## ASSIGNMENT:
The answer must consist of every line from the entries below that contains the word "ruler".
(PROVIDED DATA begins)
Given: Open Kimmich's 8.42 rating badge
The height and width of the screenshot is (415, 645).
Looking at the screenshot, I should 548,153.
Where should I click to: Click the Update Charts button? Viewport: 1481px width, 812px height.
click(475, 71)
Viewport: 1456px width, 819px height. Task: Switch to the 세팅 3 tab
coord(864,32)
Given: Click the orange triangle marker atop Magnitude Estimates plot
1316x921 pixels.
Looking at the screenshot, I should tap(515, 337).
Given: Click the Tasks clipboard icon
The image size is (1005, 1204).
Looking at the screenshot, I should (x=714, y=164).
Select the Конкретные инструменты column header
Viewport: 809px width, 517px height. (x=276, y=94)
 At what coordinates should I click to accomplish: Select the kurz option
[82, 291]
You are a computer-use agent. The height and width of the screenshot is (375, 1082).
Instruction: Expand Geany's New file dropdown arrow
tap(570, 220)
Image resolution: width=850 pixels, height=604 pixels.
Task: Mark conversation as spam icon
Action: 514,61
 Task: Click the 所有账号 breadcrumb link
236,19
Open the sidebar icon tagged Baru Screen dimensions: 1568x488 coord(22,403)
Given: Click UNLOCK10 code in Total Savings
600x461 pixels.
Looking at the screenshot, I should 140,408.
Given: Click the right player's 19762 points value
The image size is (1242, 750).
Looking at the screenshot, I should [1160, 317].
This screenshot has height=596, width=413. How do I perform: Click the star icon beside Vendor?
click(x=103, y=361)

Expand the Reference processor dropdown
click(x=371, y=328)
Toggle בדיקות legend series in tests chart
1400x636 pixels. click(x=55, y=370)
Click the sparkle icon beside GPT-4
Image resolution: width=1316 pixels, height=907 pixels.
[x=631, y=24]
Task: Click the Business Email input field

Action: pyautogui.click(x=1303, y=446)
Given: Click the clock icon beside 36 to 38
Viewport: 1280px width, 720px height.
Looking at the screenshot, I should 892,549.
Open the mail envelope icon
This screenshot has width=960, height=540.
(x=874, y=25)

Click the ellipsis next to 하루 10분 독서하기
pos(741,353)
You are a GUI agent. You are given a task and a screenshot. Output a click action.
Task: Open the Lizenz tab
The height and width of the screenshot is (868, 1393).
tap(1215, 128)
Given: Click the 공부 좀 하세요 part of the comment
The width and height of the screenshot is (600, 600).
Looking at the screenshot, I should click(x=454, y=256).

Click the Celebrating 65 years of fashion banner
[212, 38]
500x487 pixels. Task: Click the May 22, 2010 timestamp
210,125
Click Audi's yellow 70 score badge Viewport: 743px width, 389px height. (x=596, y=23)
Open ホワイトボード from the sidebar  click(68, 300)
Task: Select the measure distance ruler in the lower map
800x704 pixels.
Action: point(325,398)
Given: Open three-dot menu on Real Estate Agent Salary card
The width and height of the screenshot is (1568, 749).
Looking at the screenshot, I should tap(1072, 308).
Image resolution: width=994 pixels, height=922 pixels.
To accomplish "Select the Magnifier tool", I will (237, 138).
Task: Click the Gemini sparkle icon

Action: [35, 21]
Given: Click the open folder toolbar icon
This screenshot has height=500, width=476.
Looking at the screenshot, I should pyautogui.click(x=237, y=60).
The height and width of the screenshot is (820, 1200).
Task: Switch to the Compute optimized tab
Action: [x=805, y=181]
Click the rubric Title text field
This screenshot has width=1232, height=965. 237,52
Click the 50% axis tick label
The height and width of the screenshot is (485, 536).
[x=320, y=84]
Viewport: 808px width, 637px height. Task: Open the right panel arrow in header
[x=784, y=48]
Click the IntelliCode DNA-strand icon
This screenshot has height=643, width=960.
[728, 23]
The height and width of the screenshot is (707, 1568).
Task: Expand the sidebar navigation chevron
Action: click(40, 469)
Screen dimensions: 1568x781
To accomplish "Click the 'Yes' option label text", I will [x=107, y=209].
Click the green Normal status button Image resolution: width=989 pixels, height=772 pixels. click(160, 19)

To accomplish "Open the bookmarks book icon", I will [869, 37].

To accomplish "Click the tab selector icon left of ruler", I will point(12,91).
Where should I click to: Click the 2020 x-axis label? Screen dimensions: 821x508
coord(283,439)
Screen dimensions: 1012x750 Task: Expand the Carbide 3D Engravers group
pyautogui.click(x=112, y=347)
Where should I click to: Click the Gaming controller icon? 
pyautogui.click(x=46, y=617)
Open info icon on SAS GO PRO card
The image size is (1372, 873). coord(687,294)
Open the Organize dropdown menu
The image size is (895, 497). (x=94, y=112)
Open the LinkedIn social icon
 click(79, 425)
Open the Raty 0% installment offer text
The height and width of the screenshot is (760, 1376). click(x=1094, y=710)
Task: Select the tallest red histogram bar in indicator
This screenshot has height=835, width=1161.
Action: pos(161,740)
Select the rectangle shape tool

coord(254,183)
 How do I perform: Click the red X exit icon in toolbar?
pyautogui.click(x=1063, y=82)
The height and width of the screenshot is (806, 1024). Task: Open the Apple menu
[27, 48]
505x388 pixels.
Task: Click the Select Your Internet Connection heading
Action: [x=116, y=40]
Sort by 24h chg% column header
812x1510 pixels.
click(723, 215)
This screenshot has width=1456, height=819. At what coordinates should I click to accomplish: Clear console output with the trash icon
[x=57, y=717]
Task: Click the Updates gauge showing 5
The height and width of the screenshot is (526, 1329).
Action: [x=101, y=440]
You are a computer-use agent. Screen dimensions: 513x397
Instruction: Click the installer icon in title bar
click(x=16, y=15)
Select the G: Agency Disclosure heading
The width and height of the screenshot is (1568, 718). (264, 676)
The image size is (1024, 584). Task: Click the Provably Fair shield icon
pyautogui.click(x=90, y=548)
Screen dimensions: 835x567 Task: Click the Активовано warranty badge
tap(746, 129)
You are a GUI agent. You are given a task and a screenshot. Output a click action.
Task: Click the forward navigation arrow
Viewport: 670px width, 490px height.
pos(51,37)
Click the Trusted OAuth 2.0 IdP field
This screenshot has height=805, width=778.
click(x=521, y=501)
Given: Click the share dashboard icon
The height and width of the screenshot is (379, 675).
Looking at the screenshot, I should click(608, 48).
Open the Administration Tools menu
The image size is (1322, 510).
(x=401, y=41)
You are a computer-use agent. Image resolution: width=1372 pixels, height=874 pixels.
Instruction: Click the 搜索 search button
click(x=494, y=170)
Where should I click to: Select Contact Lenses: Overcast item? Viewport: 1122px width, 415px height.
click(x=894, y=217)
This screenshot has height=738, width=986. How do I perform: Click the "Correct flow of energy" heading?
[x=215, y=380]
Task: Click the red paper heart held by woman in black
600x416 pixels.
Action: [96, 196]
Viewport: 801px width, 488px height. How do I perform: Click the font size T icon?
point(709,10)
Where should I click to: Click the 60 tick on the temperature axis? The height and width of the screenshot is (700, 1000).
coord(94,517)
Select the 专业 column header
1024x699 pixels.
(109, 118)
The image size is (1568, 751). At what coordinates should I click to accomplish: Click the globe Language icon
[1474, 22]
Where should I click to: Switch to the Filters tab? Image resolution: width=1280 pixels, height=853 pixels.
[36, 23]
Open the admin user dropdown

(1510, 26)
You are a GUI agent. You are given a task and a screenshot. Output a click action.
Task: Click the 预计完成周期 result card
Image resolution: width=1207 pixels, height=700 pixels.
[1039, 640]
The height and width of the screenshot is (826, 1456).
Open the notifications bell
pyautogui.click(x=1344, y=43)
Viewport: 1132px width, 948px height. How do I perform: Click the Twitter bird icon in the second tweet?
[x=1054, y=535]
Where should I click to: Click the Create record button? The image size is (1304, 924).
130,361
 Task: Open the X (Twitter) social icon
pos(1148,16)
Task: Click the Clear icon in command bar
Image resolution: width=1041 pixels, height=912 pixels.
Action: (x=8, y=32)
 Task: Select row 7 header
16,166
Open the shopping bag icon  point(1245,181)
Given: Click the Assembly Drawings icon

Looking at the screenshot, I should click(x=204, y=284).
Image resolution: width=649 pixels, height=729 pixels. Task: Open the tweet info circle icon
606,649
(PROVIDED DATA ends)
## WRITTEN SOLUTION:
Task: Select the measure distance ruler in the lower map
To accomplish "Click the tab selector icon left of ruler", I will point(12,91).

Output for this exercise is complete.